Other elements of the ceremony paid tribute to the central symbol of the Umbrella Revolution, with posters depicting a candle shaped like a yellow umbrella, and several such umbrellas themselves, among the huge crowd. Representatives from the four students’ unions that did choose to attend gave speeches denouncing the Chinese government’s handling of Hong Kong before burning a copy of the Basic Law — the name given to Hong Kong’s de facto constitution — on stage.
Despite talk of a rift between younger and older generations, large numbers of attendees were college students and recent graduates, many of whom had chosen to join the vigil for the first time.
“I don’t want Hong Kong to get worse,” said 22-year-old Pak Lam-wong, explaining that he decided to attend the annual gathering after last year’s pro-democracy protests. Pak also had another reason for attending. “If I have children one day, I want to tell them about this event,” he said. “I want to know more.”

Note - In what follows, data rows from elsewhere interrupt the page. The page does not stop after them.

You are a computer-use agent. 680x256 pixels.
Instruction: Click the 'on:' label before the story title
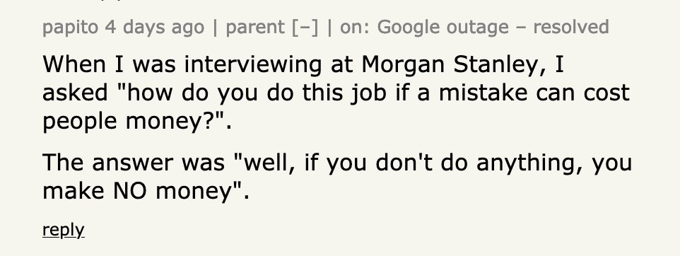point(355,28)
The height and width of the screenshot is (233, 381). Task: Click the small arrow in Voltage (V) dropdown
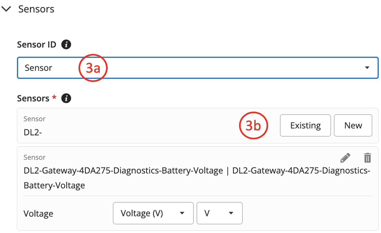coord(182,213)
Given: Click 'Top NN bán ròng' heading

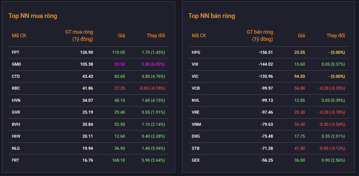Looking at the screenshot, I should coord(211,16).
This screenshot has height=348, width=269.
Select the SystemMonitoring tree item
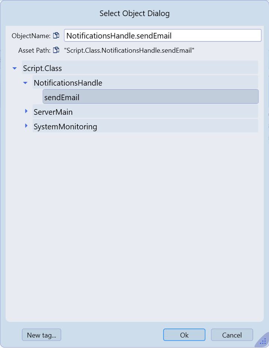pos(65,127)
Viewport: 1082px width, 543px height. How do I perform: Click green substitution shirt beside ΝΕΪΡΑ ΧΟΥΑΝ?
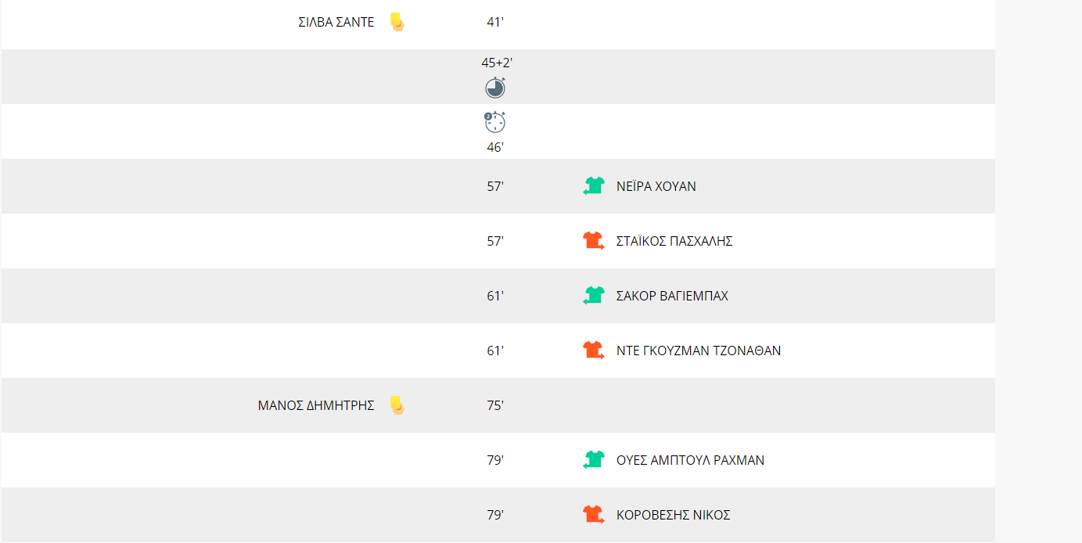[x=594, y=186]
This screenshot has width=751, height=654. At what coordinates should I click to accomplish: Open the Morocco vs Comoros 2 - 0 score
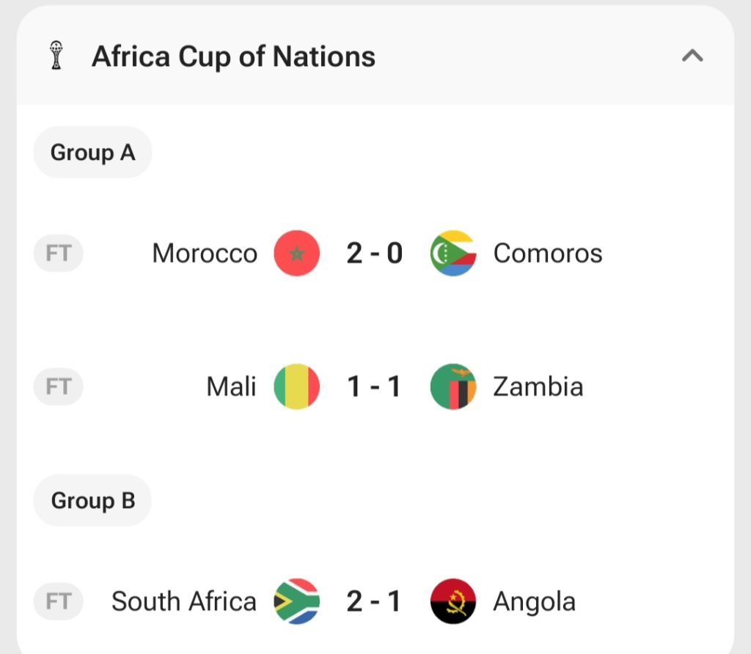(x=374, y=254)
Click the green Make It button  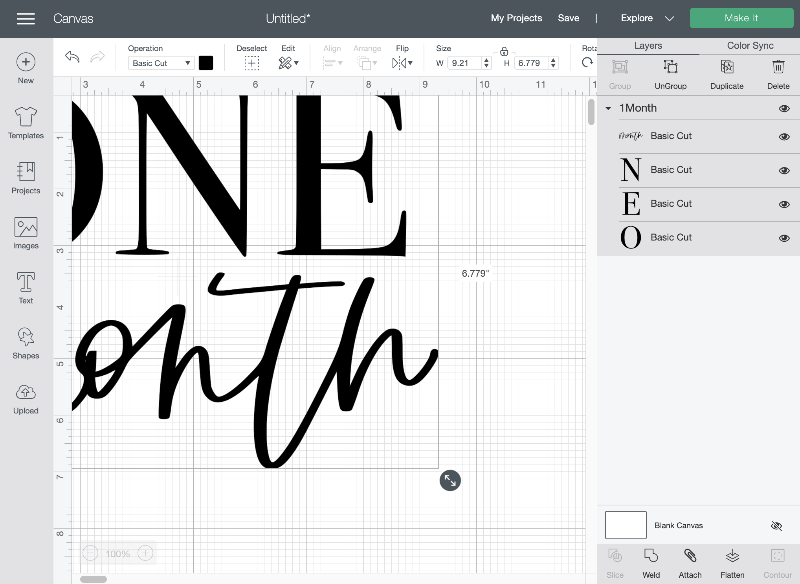741,18
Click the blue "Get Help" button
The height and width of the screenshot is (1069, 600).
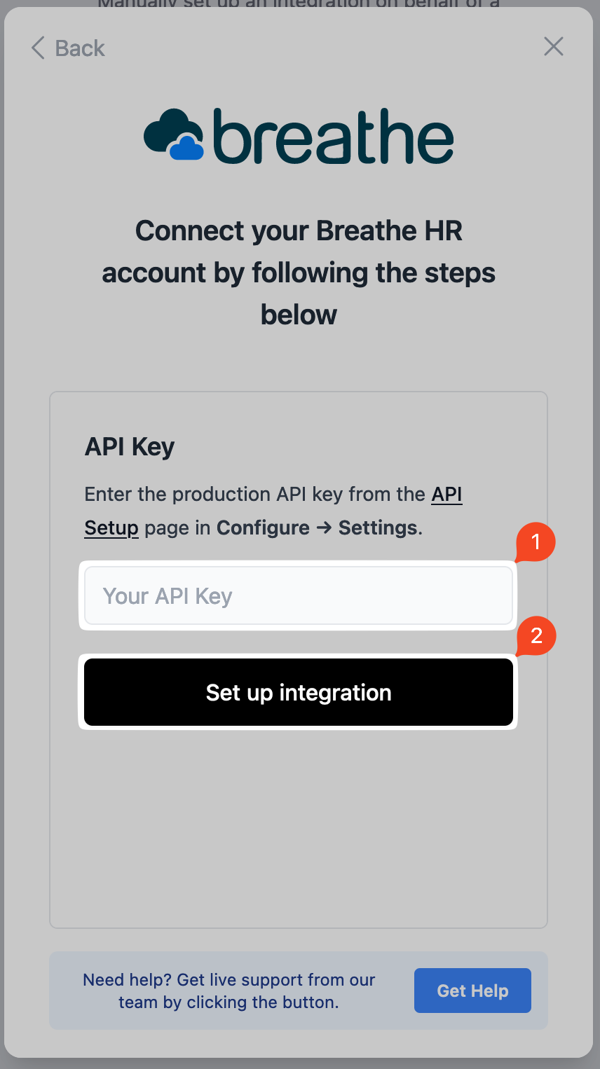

Another first-time attendee, a 19-year-old who said he was afraid to give his name after revealing that he hails from China’s Hebei province, lamented the lack of information and openness on the mainland. “I want to remember this: most people in China have forgotten this history,” he said. “They are chasing the same goal as Hong Kong’s people — freedom, liberty and justice. China has really divided mainland China and Hong Kong people.”
Hong Kong’s own tryst with democracy, meanwhile, is far from over. Two weeks from now, on June 17, the city’s legislature will vote on an electoral reform proposal that the pro-democracy legislators are expected to reject. If that happens, and the reform doesn’t pass, there are several possibilities for what happens next, one of which includes the resurgence of street protests.
But on Thursday night it was all about remembering the pro-democracy crusaders who laid down their lives for the cause over two and a half decades ago. Many in Hong Kong pray that they will not have to do the same.